“The Bulgarian government has taken the decision to finance their return by bus,” Stockholm city official Brita Mohlin told AFP, adding that the city would work together with the Bulgarian embassy.
The migrants have been living in makeshift camps in the forests of central Sweden, amid simmering tensions with local residents, after being lured there by suspected human-traffickers with promises of seasonal work.
Since last week, hundreds of them have also camped outside the Bulgarian embassy in the capital Stockholm, seeking help to get home.
Bulgarian ambassador Svetlan Stoev told the TT news agency:
“We are working to get them all home to Bulgaria. But we need help finding buses.”

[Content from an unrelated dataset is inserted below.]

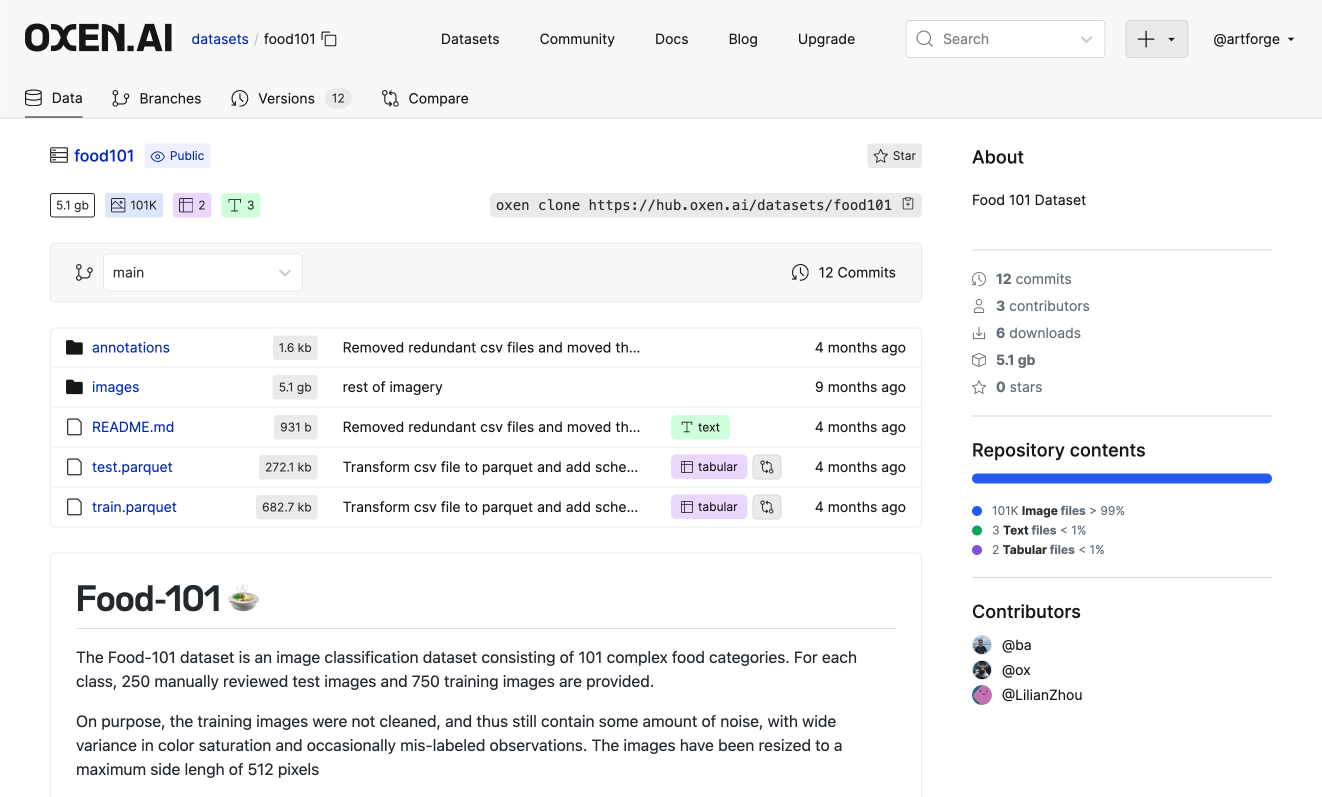Click the tabular files count badge
This screenshot has height=797, width=1322.
click(192, 205)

Mohlin said the about 200 people who were camping outside the embassy would leave by Thursday morning, as soon as enough buses had been located.

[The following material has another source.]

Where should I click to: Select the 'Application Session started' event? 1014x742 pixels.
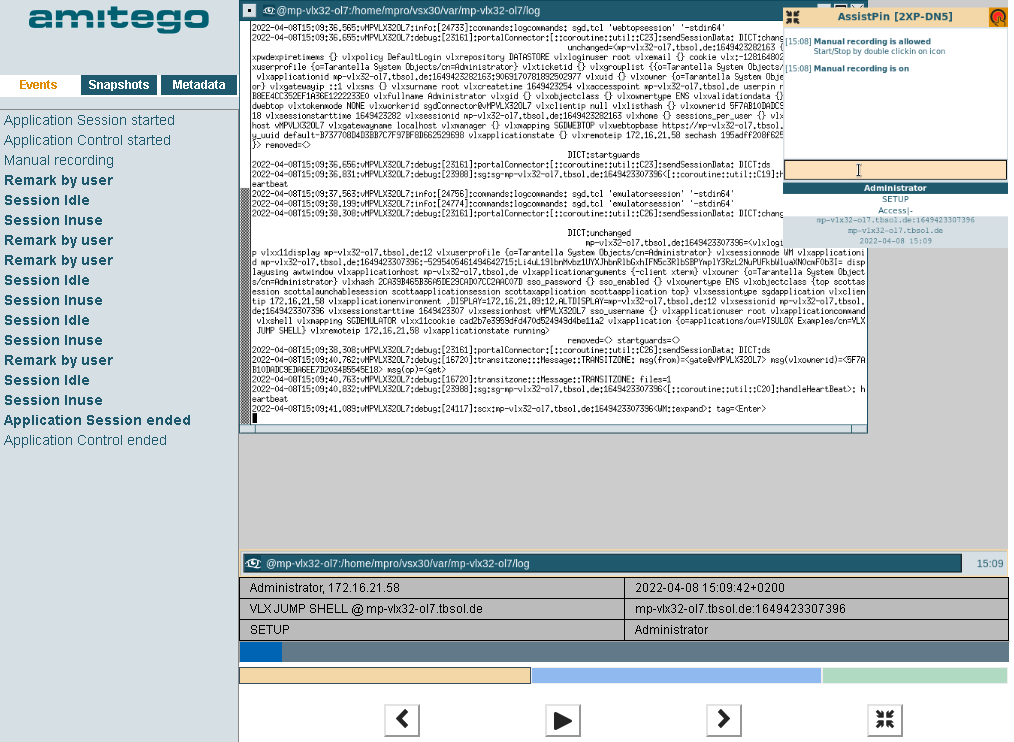[89, 120]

On Monday, a 43-year-old man, whose name was not given, was detained in Sweden suspected of human trafficking, after a number of Bulgarians reported to local police he had tricked them into making the trip.
Local police in the central Uppsala region said the man had recruited the Bulgarians and promised them housing, food and decent salaries.
But after he drove them up in a bus, the migrants told police, they were handed tents and basically left to fend for themselves in what has been shaping up to be a disastrous berry season due to poor weather.
Locals in nearby villages and towns have for weeks voiced concern about the squalid conditions of the large camps, without easy access to food or sanitary facilities, and the strain it was putting on local communities.
Many have made their way down toward Stockholm and the embassy, and to accomodate their needs the city made a school building in central Stockholm available on Wednesday night. Resources however remained stretched.
“I am trying to call round to the different local authorities in the municipalities that have many stranded pickers and ask them to keep them up there. Otherwise we risk a situation we can’t manage down here,” said Mohlin to TT.
Mohlin was very pleased with the news from Bulgaria, but added that getting the stranded pickers home will be no easy feat.
“It is hard to find buses and drivers, the embassy is working hard to solve the situation. And then the pickers need to be identified, to ascertain that they really are Bulgarian,” Mohlin told TT.